Data to use:

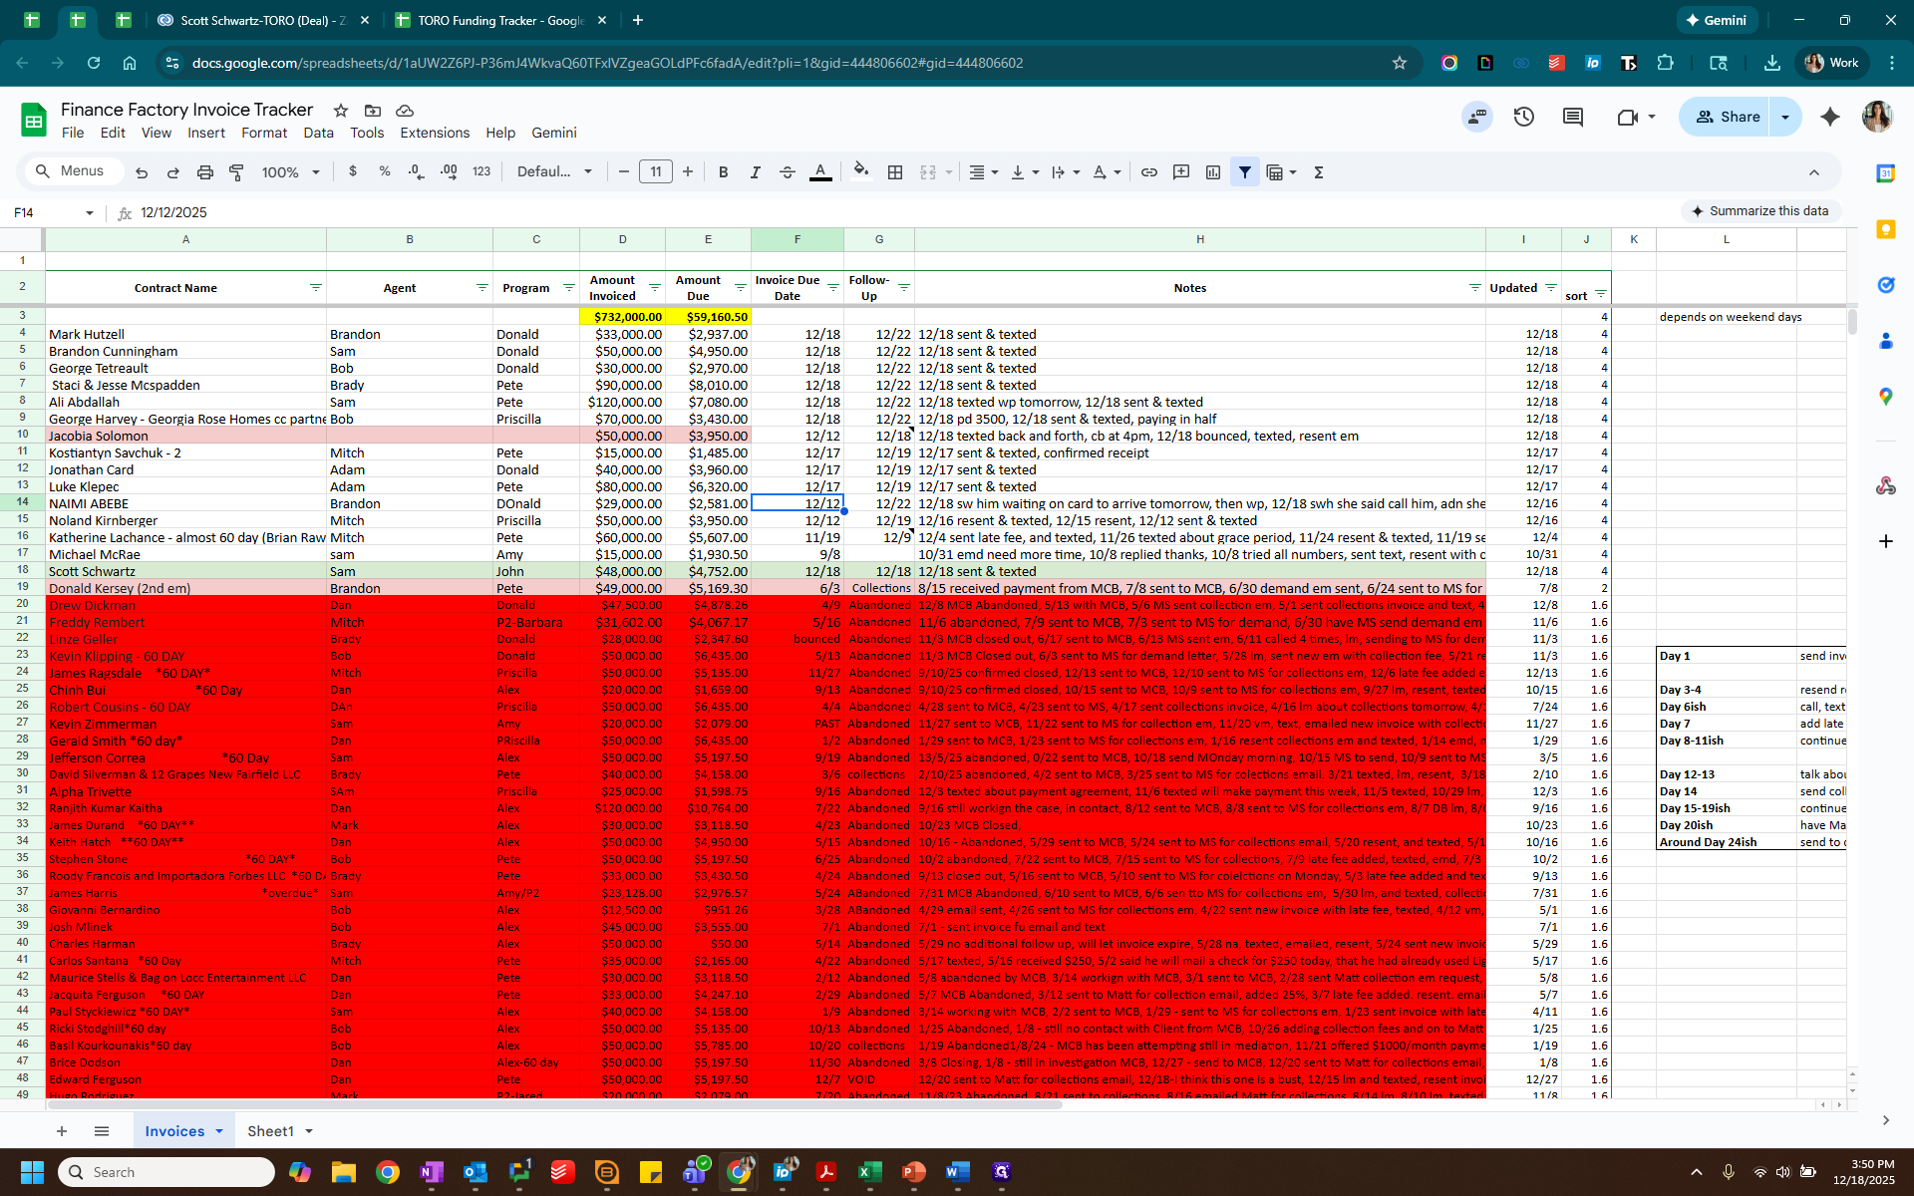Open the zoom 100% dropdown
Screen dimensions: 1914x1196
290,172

...

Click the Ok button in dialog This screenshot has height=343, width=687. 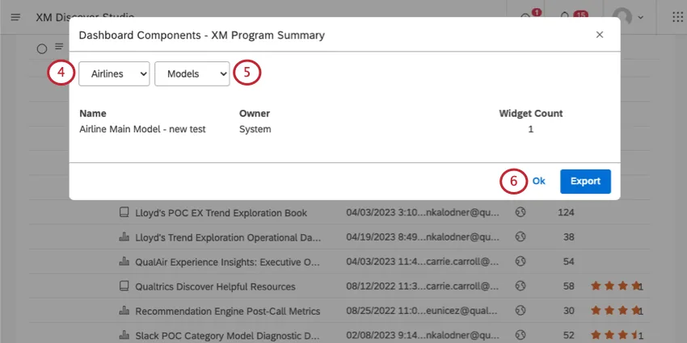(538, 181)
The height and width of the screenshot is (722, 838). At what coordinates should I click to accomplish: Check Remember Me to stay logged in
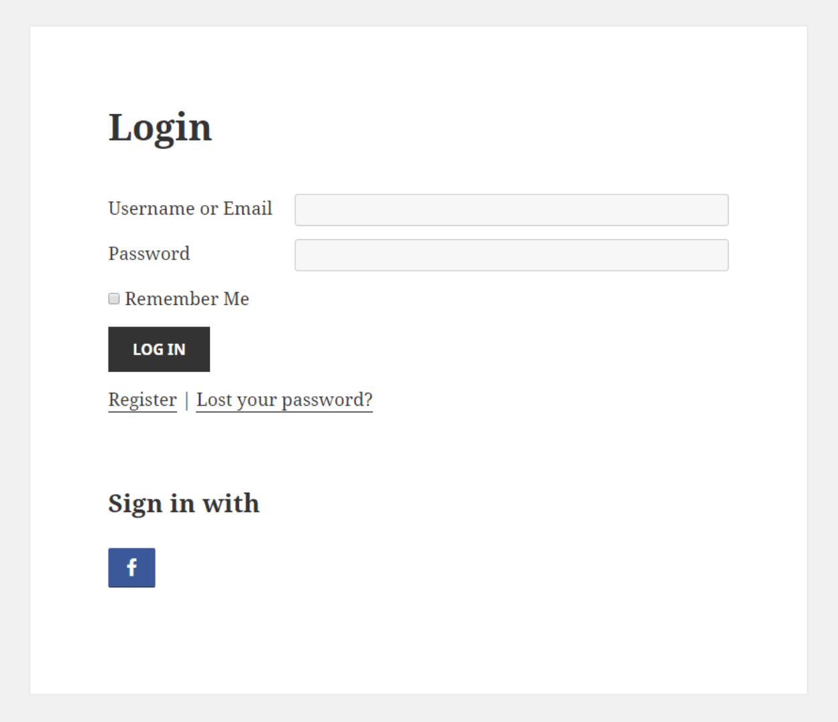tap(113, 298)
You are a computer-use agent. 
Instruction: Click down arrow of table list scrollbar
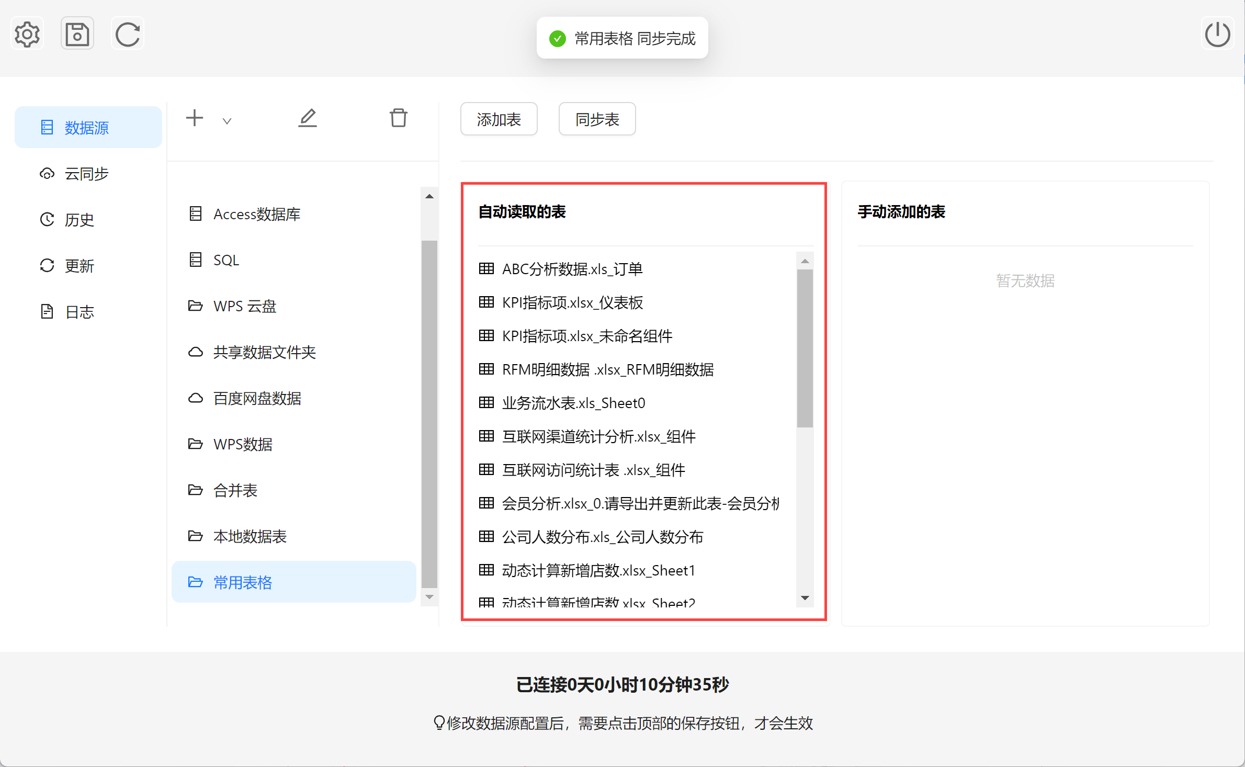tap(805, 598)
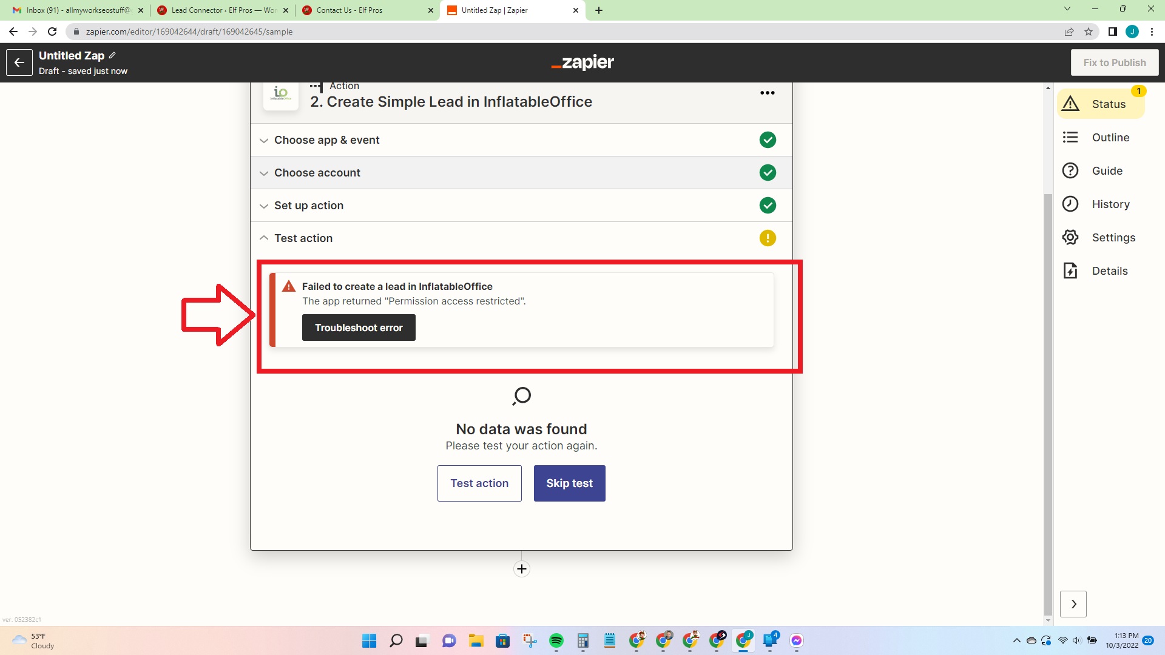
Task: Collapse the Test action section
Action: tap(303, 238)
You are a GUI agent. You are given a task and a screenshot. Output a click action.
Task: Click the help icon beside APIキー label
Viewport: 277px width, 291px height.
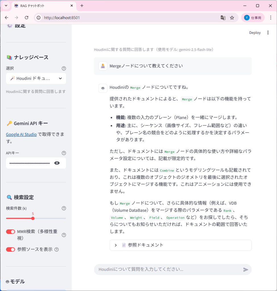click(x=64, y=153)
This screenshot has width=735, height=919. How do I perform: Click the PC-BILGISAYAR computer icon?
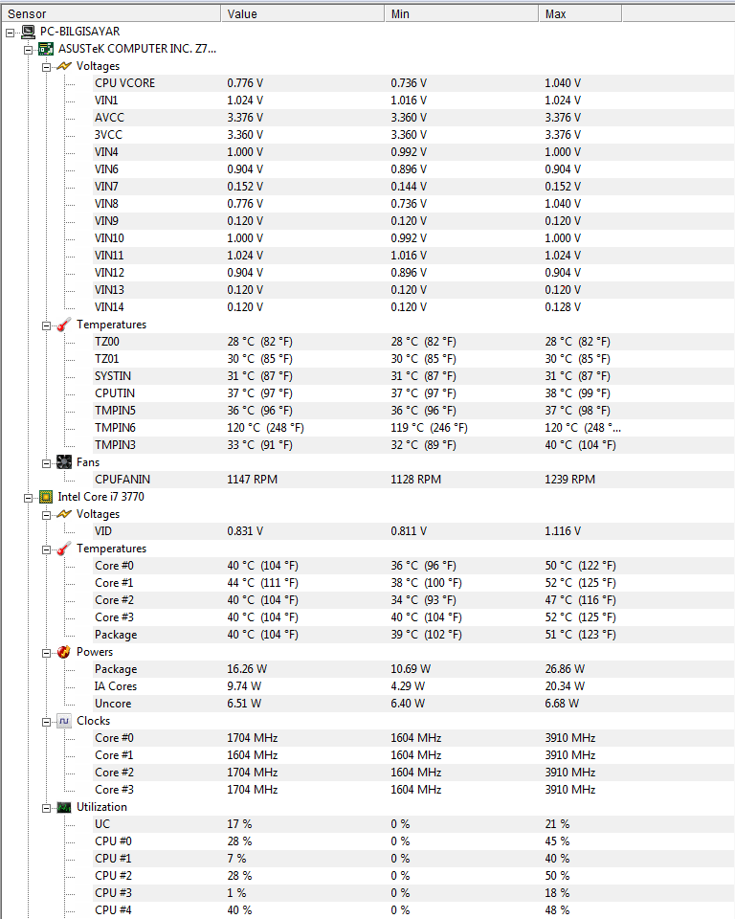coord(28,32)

Stated goal:
Copy the entries from the line containing "This screenshot has width=735, height=919." up to and including the line containing "coord(28,32)", keeping every character unchanged. Leave the pictures out.

Solved problem:
This screenshot has width=735, height=919. How do I perform: Click the PC-BILGISAYAR computer icon?
coord(28,32)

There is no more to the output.